*Consegna*: Puoi ricopiare parola per parola l'intero comunicato sulla produzione di olio in Puglia?

*Brano scelto*:
-=-=-=-=-

Nino Marmo: “produzione olio pugliese ai minimi storici, Giunta regionale intervenga con serietà”

“L’olio non è solo un prodotto identitario per la Puglia, ma un motore dell’economia. Un gioiello che la nostra terra ci ha regalato e che le mani dei nostri agricoltori hanno fatto diventare un volano vero del ‘made in Puglia’ a livello mondiale. Tutelarne la produzione ed il commercio è un dovere per le istituzioni ed è un’azione che passa anche e soprattutto dal sostegno al comparto agricolo”. Lo dichiara il presidente del Gruppo consiliare di Forza Italia, Nino Marmo.

“Se Coldiretti Puglia oggi ha lanciato un allarme concreto, divulgando un quadro drammatico per il territorio, la Regione deve aprire le orecchie e darsi da fare con serietà, richiedendo al ministero la declaratoria dello stato di calamità naturale senza incorrere negli errori compiuti nel medesimo procedimento per le gelate, che fummo i primi a segnalare”. 

“La dichiarazione dello stato di calamità –aggiunge– fa scattare una serie di importanti benefici economici per i produttori che hanno subito danni ingenti a causa del maltempo. Le stime sono tragiche: secondo Coldiretti, la produzione di olio in Puglia nel solo 2018 è calata del 65%, soprattutto dopo i nubifragi e la tromba d’aria dei giorni scorsi. Non c’è più spazio per errori amministrativi, rinvii e perdite di tempo della politica regionale. C’è bisogno di azione e competenza –conclude Marmo- e chiedo alla Giunta regionale uno scatto di reni, dimostrando reale attenzione alla nostra economia, alla nostra tradizione agricola e ai tanti posti di lavoro che ne derivano”.

-=-=-=-=-

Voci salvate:

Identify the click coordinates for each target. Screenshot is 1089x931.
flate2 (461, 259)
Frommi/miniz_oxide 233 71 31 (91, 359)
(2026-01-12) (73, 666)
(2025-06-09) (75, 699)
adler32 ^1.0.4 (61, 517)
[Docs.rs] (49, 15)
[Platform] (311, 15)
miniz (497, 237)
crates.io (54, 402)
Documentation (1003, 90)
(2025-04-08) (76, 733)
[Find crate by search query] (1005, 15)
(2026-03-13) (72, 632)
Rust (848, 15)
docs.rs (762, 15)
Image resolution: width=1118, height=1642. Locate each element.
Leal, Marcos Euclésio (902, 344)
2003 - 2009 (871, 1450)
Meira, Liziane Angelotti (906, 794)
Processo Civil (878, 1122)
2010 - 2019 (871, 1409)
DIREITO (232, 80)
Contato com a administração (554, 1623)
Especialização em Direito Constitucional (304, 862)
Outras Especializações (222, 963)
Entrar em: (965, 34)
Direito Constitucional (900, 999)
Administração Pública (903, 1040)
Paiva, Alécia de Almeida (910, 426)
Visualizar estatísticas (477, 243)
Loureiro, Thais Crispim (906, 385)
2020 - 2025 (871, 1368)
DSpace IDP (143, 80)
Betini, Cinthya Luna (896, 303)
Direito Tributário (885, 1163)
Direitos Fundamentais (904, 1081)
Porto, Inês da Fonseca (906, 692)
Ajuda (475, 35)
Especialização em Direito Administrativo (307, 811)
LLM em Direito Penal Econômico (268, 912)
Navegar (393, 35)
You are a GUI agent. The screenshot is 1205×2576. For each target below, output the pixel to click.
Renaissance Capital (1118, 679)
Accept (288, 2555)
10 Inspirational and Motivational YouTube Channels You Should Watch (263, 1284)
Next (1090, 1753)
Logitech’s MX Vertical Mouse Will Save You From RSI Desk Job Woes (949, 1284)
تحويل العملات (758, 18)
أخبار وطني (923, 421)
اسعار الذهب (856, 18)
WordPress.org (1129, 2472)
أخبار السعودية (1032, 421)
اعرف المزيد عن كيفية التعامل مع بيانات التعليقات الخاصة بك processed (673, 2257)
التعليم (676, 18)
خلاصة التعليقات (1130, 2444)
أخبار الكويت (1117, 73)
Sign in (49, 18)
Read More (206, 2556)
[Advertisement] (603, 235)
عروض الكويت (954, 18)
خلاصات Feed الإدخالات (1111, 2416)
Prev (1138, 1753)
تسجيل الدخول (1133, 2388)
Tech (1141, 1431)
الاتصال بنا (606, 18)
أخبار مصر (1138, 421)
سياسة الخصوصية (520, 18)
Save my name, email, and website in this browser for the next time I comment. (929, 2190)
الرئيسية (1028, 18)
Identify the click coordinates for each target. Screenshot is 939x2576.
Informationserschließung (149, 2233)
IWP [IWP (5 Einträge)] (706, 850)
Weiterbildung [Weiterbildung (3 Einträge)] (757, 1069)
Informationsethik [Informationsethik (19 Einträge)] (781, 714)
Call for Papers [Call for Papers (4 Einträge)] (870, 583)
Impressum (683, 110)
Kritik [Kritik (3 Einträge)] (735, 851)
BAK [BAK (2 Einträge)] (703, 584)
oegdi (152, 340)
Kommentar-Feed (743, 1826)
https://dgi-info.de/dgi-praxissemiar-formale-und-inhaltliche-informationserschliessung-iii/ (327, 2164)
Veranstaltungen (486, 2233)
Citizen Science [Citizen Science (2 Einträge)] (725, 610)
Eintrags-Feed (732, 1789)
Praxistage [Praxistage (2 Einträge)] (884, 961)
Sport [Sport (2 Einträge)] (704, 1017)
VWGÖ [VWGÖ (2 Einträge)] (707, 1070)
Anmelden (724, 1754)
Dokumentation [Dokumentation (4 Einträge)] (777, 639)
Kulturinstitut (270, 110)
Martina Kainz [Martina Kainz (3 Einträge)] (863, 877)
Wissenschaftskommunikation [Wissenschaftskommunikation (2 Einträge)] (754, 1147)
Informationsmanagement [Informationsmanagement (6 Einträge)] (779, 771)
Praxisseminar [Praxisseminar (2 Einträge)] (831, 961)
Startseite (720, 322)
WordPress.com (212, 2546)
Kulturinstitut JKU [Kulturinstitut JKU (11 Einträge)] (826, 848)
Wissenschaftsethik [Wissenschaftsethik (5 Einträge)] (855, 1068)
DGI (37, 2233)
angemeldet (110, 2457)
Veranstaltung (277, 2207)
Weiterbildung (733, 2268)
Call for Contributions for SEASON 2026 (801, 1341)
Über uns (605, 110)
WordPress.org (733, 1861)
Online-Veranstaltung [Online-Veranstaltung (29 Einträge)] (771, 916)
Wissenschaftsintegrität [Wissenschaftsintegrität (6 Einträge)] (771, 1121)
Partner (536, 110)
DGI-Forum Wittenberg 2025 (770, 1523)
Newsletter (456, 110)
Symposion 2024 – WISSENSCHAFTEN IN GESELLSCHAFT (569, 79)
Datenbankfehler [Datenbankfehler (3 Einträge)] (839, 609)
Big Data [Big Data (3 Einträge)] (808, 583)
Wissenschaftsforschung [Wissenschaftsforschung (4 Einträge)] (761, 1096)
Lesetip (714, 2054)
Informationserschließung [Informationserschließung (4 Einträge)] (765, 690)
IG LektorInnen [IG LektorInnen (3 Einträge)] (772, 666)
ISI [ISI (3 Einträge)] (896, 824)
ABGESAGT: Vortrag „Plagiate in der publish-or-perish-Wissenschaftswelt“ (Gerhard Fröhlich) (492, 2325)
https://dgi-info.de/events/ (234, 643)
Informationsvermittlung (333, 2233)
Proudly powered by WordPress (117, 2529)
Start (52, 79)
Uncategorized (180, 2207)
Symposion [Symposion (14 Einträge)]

-=-=-=-=-

*Soluzione svolta*:
Nino Marmo: “produzione olio pugliese ai minimi storici, Giunta regionale intervenga con serietà”

“L’olio non è solo un prodotto identitario per la Puglia, ma un motore dell’economia. Un gioiello che la nostra terra ci ha regalato e che le mani dei nostri agricoltori hanno fatto diventare un volano vero del ‘made in Puglia’ a livello mondiale. Tutelarne la produzione ed il commercio è un dovere per le istituzioni ed è un’azione che passa anche e soprattutto dal sostegno al comparto agricolo”. Lo dichiara il presidente del Gruppo consiliare di Forza Italia, Nino Marmo.

“Se Coldiretti Puglia oggi ha lanciato un allarme concreto, divulgando un quadro drammatico per il territorio, la Regione deve aprire le orecchie e darsi da fare con serietà, richiedendo al ministero la declaratoria dello stato di calamità naturale senza incorrere negli errori compiuti nel medesimo procedimento per le gelate, che fummo i primi a segnalare”. 

“La dichiarazione dello stato di calamità –aggiunge– fa scattare una serie di importanti benefici economici per i produttori che hanno subito danni ingenti a causa del maltempo. Le stime sono tragiche: secondo Coldiretti, la produzione di olio in Puglia nel solo 2018 è calata del 65%, soprattutto dopo i nubifragi e la tromba d’aria dei giorni scorsi. Non c’è più spazio per errori amministrativi, rinvii e perdite di tempo della politica regionale. C’è bisogno di azione e competenza –conclude Marmo- e chiedo alla Giunta regionale uno scatto di reni, dimostrando reale attenzione alla nostra economia, alla nostra tradizione agricola e ai tanti posti di lavoro che ne derivano”.